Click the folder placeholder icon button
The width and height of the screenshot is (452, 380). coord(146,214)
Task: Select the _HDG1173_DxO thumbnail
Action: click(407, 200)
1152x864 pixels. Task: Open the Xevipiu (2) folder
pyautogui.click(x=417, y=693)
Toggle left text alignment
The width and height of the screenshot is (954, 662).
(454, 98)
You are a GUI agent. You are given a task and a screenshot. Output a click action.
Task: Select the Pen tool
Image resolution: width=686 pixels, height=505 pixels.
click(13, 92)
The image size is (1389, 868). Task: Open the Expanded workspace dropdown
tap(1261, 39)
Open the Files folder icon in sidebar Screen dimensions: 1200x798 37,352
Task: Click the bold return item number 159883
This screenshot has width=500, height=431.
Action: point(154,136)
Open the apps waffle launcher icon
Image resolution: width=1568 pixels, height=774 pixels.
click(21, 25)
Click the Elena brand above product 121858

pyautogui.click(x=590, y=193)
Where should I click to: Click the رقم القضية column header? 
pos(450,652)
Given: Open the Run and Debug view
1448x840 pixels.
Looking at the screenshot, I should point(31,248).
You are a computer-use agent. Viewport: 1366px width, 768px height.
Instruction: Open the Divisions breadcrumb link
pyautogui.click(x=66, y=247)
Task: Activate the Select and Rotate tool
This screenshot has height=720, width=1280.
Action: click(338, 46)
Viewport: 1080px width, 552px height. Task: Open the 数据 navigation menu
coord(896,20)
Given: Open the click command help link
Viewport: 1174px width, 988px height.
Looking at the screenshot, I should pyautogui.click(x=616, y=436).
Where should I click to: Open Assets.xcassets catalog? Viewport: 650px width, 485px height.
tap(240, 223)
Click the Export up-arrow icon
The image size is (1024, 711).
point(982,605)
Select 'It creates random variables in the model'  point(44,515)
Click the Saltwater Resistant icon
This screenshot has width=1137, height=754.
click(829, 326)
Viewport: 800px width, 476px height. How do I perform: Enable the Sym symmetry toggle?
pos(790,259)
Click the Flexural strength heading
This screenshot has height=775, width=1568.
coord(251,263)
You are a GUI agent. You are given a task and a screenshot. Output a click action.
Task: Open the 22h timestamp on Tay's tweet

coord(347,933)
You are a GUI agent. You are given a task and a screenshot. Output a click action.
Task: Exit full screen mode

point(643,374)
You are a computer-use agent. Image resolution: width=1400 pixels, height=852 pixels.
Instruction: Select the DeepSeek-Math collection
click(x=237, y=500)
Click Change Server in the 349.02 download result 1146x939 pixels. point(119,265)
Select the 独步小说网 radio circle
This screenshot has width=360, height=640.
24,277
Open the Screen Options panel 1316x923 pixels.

- - - - - - -

* **AIM OF THE EXERCISE**
Repeat, exactly and only, the lines from the beginning of the material through the line that contains "Task: Select the Pen tool".

* **SOLVED PROBLEM**
Click the folder placeholder icon button
The width and height of the screenshot is (452, 380). coord(146,214)
Task: Select the _HDG1173_DxO thumbnail
Action: click(407, 200)
1152x864 pixels. Task: Open the Xevipiu (2) folder
pyautogui.click(x=417, y=693)
Toggle left text alignment
The width and height of the screenshot is (954, 662).
(454, 98)
You are a GUI agent. You are given a task and a screenshot. Output a click action.
Task: Select the Pen tool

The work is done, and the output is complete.